Opposing nominations is hardly new in American politics. But a 2010 ruling by the Supreme Court freed corporations and unions to spend unlimited amounts on political campaigns and nomination fights. The Citizens United ruling also opened the door to an influx of untraceable donations, known as “dark money,” to special interest groups seeking to influence policy, elections and nominations.

Norman Ornstein, a senior fellow emeritus at the American Enterprise Institute, said such dark-money groups are growing so powerful that they can “hamstring or stymie an entire administration” by discouraging qualified people from accepting nominations.
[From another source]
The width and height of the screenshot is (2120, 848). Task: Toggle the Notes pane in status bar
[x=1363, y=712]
Sohn’s nomination was meant to be historic. If confirmed, Sohn would have been the FCC’s first openly LGBTQ+ commissioner. When the White House announced her nomination in October 2021, it hailed her trailblazing biography and called her a consumer advocate who would “defend and preserve the fundamental competition and innovation policies that have made broadband Internet access more ubiquitous.”
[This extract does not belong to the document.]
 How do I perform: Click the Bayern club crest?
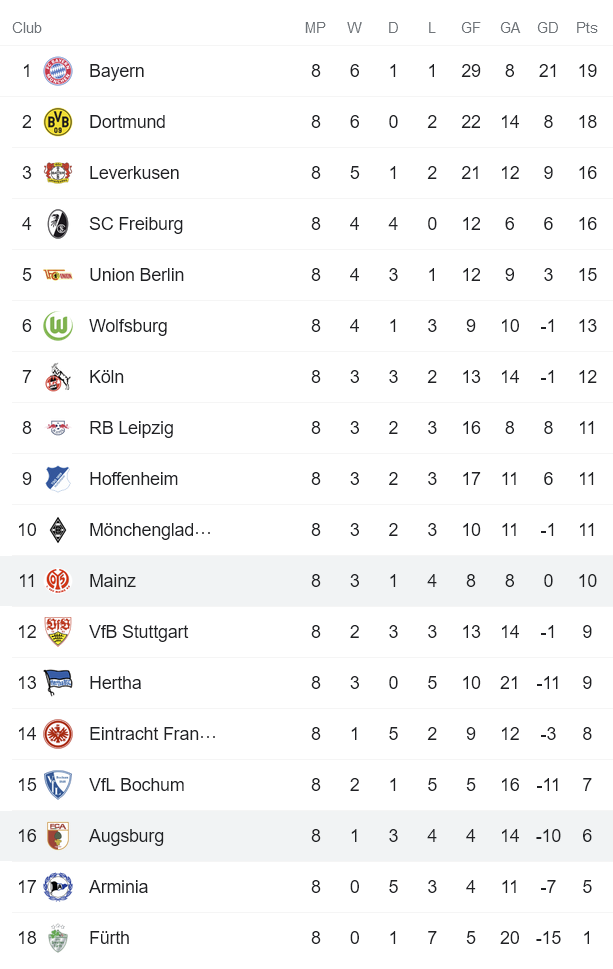pyautogui.click(x=58, y=71)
When Congress failed to confirm Sohn during its last term, Biden didn’t give up. In January, he renominated her to the post.

Sohn was a favorite of progressives and had served as a top adviser for Tom Wheeler, the Obama-era FCC chair who enacted net neutrality rules that were jettisoned during the Trump administration. Such regulations would have required AT&T, Comcast, Verizon and other internet providers to treat all web traffic equally. The telecommunications industry has battled such rules, arguing they are illegal and overly burdensome.

Some business groups pounced at the possibility of Sohn joining the FCC. The U.S. Chamber of Commerce, the world’s largest business federation, said this year that it opposed Sohn’s confirmation “due to her longtime advocacy of overly aggressive and combative regulation of the communications sector.”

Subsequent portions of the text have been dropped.